There are few things as soulful, it seems, as the sound of the tenor saxophone when played by Joe Lovano. Call him the next great Italian tenor, if you will. He plays with full, robust sound and the instrument, in his hands, is liable to be sweet and ethereal at one moment, or volcanic and explosive the next. It depends on the context and the moment like all great jazz.
And, as Lovano explains it, it depends on the people he is with and the musical setting in which he places himself.
"I like to play great songs and explore different ways to improvise with people," he says. "So even though a lot of my projects have had different focus, or focal points to them, the inner conception has always been about exploring what's happening there and trying to be free inside the music, you know? And not really play in one style or another. Just to be myself and let my improvisations take shape with the people that I play with. And I think that's the essence of jazz, really. It's not trying to play swing or bebop or Dixieland of free jazz or fusion. It's not those terms. It's about the feeling of who's playing and how you can be the most creative within that."
It's that attitude that has helped place Lovano among the great players of today. The accolades that have come his way Musician of the Year awards, saxophone awards, album awards are well deserved. This erudite and affable gentleman has made strong strides since his days growing up in Cleveland, and there are more worlds to conquer. In the unsteady world of art (unsteady because of world and cultural conditions), bet on Lovano. He's the real deal. He gets it.
Whether playing with Bill Frisell and Paul Motian, kicking it with his nonet, blasting away in a trio with Dave Holland and the late legend Elvin Jones, or sitting in the bands of Woody Herman and Carla Bley, Lovano plays with distinction, personality and fire.
His latest Blue Note CD, I'm All for You
, is an all-ballad affair he produced himself, with veterans Hank Jones on piano, George Mraz on bass and Paul Motian on drums. It shows a softer side of the saxman, but is another testament to the way he treats music: as an opportunity to make a beautiful statement within the moment. The CD is elegant and creative, as expected when four superb musicians have input.
"Well, it's a focus on some beautiful songs, you know? There's so many ideas and so many ways to explore those pieces of music. It's a really beautiful feeling. It covers a lot of ground because of the people that are playing," says Lovano. "Hank's contemporaries were Coleman Hawkins, Lester Young, Charlie Parker, Thelonious Monk, Tadd Dameron. Paul's contemporaries were Coltrane and Sonny Rollins and Miles and Bill Evans. George Mraz's contemporaries are Herbie [Hancock], Tony Williams, Jack DeJohnette. That group. And all my contemporaries are everyone else [laughter]. So it's like four different generations in jazz and there's a lot of magic that happened in the recording because of that."
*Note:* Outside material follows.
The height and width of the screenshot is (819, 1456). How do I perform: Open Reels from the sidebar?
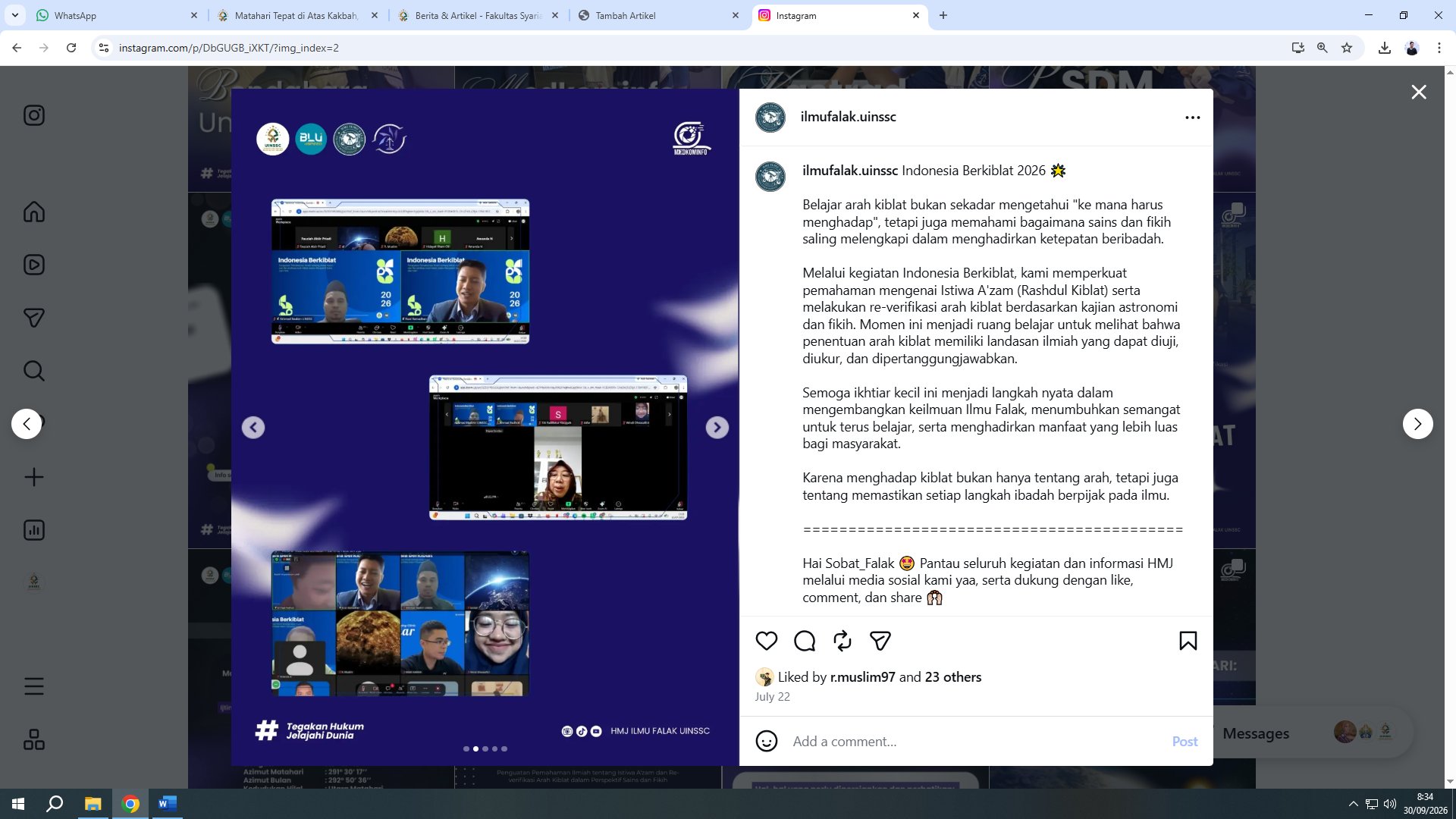coord(34,265)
"Like Someone in Love," "Monk's Mood," "Don't Blame Me," "Early Autumn" and others become succulent stories told in individual style. Lovano is ever expressive and inquisitive, Jones as stately as ever, a master; and Motian and Mraz are supportive in everything they offer.
"Every piece is about how you feel today and where you've been, how you could play it into tomorrow somehow. That's why playing with Hank is such a thrill. He's amazing. He's 85 years old. We can play a tune like 'Stella By Starlight' that he's played thousands of times. He plays it like he's learning it a new way every time. His intro. His voicings. Phrasing. Everything about it is very free and spontaneous and joyous. It's incredible to be around players like that," Lovano says.
Lovano appreciates musicians who can open their minds, and their hearts, and come up with ideas that are interesting, exploring. He appreciates old ways, but tries to see new paths of possibility. And not just new, but personal, ideas from his frame of mind. His soul. What's in there? How do I get it out? Lovano looks forward to answering those questions. Listeners look forward to hearing the answers.
"I think deep beautiful improvisers are really free in music. I think musicians who get hung up playing in one style or another are repeaters. They play the same solo on every tune in the same way. They're not really creative in the music. But throughout jazz, there's always been a handful of cats who haven't done that. They have inspired me. People like Miles Davis or Sonny Rollins or Wayne Shorter, or Keith Jarrett or Herbie (Hancock). And Coltrane," he says.
"I'm just trying to be as honest as possible and be as creative as possible with the situation. Sometimes the situation calls for simplicity in a certain way, or a reflective moment. To really trust yourself and try to be within the moment creates some of the joyous music that we have out here."